=== AVAILABLE DATA ===
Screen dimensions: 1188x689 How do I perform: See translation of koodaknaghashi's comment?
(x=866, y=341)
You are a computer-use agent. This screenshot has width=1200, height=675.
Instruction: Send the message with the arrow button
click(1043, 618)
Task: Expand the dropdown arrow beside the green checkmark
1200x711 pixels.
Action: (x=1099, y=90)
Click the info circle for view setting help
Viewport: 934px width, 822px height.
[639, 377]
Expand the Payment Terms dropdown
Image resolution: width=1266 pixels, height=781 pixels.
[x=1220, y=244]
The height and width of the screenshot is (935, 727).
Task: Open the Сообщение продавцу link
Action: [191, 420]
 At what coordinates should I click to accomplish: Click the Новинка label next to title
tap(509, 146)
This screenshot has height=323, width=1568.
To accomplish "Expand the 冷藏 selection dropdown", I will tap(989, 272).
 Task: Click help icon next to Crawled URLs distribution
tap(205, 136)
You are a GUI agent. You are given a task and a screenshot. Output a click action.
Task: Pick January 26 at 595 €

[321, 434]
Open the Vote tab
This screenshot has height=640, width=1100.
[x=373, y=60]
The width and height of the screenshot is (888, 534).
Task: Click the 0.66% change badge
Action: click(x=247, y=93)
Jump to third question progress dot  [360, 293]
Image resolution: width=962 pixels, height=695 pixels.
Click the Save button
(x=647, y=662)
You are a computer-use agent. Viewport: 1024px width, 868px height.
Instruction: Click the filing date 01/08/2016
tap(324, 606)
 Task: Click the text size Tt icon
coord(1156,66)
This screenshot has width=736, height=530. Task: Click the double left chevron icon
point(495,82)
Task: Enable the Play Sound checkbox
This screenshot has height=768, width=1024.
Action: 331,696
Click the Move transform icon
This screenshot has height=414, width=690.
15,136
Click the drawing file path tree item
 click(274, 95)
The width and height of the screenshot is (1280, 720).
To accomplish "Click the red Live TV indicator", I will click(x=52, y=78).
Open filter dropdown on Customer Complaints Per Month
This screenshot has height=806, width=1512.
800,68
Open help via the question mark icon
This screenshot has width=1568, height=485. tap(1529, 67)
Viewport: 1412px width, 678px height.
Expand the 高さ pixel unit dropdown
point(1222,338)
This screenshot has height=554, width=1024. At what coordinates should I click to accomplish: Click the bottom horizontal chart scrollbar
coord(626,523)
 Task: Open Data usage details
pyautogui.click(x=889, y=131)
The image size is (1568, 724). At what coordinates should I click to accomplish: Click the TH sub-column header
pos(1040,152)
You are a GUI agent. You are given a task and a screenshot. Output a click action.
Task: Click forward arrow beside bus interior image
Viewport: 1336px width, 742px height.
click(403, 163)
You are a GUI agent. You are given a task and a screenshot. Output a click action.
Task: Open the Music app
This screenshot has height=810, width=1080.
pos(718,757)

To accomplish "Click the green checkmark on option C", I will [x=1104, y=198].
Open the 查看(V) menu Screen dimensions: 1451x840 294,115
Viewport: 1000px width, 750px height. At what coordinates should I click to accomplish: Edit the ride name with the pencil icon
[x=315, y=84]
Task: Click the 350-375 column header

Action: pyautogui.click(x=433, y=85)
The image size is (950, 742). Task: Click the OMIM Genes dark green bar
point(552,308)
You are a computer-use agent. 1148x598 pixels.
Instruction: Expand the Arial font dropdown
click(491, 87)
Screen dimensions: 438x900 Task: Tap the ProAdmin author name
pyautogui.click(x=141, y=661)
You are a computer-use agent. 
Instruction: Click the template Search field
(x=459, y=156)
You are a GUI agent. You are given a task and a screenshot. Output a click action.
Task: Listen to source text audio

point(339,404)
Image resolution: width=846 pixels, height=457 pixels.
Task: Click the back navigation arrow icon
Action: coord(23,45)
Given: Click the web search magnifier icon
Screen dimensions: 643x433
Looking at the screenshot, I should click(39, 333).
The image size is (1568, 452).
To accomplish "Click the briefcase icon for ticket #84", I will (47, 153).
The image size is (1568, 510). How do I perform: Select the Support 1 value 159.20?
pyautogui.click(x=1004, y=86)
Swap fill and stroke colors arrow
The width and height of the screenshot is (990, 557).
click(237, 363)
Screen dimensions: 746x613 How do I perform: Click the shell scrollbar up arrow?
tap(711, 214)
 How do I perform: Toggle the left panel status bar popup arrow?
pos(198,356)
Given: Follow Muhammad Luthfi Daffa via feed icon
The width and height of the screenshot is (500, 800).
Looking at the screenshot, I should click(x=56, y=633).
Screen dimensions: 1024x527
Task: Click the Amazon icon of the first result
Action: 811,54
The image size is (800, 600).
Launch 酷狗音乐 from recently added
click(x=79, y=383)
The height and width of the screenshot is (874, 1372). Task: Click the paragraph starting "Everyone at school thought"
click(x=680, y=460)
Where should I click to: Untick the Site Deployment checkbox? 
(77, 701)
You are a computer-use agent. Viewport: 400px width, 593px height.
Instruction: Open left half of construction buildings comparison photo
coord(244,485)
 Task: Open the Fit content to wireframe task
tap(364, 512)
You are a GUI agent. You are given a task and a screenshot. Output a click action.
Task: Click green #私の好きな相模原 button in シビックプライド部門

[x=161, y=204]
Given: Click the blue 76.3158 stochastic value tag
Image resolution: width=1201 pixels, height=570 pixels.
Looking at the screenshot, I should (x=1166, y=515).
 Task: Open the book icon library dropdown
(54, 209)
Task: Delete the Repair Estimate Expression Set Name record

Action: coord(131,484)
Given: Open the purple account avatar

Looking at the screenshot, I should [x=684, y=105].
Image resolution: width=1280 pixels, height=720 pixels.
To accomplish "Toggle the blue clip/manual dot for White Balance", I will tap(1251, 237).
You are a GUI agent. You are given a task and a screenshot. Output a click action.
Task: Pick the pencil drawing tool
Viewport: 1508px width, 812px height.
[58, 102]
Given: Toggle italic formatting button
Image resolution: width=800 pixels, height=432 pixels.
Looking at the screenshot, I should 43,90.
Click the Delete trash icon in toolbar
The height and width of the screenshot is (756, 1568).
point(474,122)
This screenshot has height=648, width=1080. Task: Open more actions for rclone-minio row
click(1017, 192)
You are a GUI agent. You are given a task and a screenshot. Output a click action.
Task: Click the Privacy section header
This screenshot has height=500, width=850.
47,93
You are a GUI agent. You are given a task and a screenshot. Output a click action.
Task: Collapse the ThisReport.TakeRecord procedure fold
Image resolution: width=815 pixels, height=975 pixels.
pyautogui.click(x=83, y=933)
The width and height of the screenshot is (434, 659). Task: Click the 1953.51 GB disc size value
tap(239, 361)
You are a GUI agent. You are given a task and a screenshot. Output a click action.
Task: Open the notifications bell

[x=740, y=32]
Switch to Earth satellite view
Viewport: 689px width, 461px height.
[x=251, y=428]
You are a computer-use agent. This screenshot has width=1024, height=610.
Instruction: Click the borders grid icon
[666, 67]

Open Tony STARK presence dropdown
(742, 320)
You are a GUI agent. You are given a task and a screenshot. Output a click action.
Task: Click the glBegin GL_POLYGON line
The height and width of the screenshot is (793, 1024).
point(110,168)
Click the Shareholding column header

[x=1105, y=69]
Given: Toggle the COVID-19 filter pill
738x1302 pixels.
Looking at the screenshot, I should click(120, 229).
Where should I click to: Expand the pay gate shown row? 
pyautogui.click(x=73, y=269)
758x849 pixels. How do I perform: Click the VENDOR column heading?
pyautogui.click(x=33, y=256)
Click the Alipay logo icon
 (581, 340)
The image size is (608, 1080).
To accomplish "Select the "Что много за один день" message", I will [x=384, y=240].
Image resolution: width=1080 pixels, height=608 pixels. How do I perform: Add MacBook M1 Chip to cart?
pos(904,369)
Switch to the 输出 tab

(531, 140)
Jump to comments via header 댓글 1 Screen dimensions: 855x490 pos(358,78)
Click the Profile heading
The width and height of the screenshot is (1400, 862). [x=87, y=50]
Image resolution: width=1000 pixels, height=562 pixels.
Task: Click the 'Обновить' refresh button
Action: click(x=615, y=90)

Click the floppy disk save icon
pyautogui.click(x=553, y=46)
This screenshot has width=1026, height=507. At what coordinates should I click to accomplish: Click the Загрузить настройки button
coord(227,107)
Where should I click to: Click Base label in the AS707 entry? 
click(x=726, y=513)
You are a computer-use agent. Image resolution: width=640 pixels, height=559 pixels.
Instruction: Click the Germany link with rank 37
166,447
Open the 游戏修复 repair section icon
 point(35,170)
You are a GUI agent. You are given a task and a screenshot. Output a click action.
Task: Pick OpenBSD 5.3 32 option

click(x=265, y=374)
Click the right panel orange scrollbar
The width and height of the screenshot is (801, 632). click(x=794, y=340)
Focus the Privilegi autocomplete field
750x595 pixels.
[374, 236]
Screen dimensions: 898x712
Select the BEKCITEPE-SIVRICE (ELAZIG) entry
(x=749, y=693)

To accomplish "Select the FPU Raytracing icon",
===
The required answer is each line of the data in which the word "checkmark" appears.

Task: Expand the dropdown arrow beside the green checkmark
To accomplish "Click the green checkmark on option C", I will [x=1104, y=198].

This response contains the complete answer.